### Instructions:
(1) Do these statements agree with the film text below? Answer yes or no for each and quote the deciding words. (a) The film premiered at the Sundance Film Festival. (b) Monterey Media bought the United States distribution rights in September 2013. (c) The film expanded to five theaters during its limited release.
(2) According to the film text below, on what date did the film close its theatrical run?
(3) Which places in central Oregon does the film text below name as sites of principal photography? List all of them.

### Text extract:
========================

Principal photography took place in central Oregon in the cities of Bend, Black Butte Ranch, and Sisters.

==Release==
===Festivals===
The film premiered at South by Southwest in Austin, Texas in the spring of 2013, and went on to play at the following festivals:

- 2013 Buenos Aires International Festival of Independent Cinema
- 2013 American Film Festival in Wrocław, Poland
- 2013 Sitges International Film Festival in Catalonia
- 2013 Lake Placid Center for the Arts Film Festival
- 2013 Possible Worlds Festival of American & Canadian Cinema Film Festival
- 2013 Deauville American Film Festival
- 2013 Ars Independent Katowice Film Festival
- 2013 Stony Brook Film Festival
- 2013 Randevu İstanbul Film Festivali

===Box office===
In September 2013, Monterey Media bought the United States distribution rights to release the film in the United States and Canada. The film had a limited release on January 10, 2014, initially screening in one theater, before expanding to a total of three. The film closed its theatrical run February 2, 2014, grossing a total of $2,480, averaging $626 per theater.

==Soundtrack==
The film features a rarely heard song by The Cure, "Sugar Girl", a b-side to the UK 12" single for "Just Like Heaven".

========================

### Dataset excerpts:
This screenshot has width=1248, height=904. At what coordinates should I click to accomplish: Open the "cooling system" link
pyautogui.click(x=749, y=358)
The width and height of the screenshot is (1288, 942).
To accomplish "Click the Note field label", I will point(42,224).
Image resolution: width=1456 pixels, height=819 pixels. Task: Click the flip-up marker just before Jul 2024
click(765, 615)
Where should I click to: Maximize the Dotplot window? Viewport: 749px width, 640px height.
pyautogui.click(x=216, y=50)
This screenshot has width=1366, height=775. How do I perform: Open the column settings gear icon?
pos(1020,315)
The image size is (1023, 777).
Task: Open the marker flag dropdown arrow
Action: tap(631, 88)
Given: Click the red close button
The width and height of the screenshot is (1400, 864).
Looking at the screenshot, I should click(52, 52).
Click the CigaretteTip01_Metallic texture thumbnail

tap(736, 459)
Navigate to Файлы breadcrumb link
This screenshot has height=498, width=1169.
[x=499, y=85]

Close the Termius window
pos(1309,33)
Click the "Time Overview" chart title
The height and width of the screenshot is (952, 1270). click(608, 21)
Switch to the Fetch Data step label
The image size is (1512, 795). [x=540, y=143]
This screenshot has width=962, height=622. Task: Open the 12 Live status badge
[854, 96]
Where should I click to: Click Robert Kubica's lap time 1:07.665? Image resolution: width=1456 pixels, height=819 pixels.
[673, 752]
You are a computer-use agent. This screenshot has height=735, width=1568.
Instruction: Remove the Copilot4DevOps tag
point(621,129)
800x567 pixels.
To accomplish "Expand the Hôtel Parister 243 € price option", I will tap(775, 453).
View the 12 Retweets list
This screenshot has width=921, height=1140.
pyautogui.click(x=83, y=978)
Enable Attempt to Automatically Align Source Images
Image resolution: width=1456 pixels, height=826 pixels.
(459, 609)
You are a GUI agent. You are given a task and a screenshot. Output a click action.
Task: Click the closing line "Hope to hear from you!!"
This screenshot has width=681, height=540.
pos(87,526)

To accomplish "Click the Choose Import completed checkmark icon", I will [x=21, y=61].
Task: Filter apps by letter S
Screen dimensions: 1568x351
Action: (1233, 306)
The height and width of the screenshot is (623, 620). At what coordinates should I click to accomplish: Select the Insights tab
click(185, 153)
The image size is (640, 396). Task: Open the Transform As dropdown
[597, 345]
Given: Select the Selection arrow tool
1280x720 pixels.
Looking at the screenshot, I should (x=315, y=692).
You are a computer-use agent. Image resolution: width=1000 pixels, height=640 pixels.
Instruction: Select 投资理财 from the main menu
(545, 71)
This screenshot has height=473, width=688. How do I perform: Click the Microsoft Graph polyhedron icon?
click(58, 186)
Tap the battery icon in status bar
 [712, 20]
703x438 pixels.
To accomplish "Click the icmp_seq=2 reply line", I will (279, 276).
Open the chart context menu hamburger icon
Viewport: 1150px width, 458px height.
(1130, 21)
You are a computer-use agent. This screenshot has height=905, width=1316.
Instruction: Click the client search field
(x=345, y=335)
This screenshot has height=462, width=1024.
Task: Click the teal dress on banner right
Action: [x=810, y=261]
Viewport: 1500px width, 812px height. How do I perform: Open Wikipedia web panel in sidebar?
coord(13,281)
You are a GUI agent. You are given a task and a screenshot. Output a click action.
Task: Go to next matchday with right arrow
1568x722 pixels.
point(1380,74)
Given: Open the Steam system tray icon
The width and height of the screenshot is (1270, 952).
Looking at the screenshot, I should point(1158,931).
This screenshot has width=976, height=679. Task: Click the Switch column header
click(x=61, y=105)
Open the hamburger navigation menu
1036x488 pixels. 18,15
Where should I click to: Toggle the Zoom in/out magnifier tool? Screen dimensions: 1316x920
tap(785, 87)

========================

### Responses to the exercise:
(1)
(a) No: "The film premiered at South by Southwest in Austin, Texas in the spring of 2013"
(b) Yes: "In September 2013, Monterey Media bought the United States distribution rights"
(c) No: "before expanding to a total of three"

(2) February 2, 2014.

(3) Bend, Black Butte Ranch, Sisters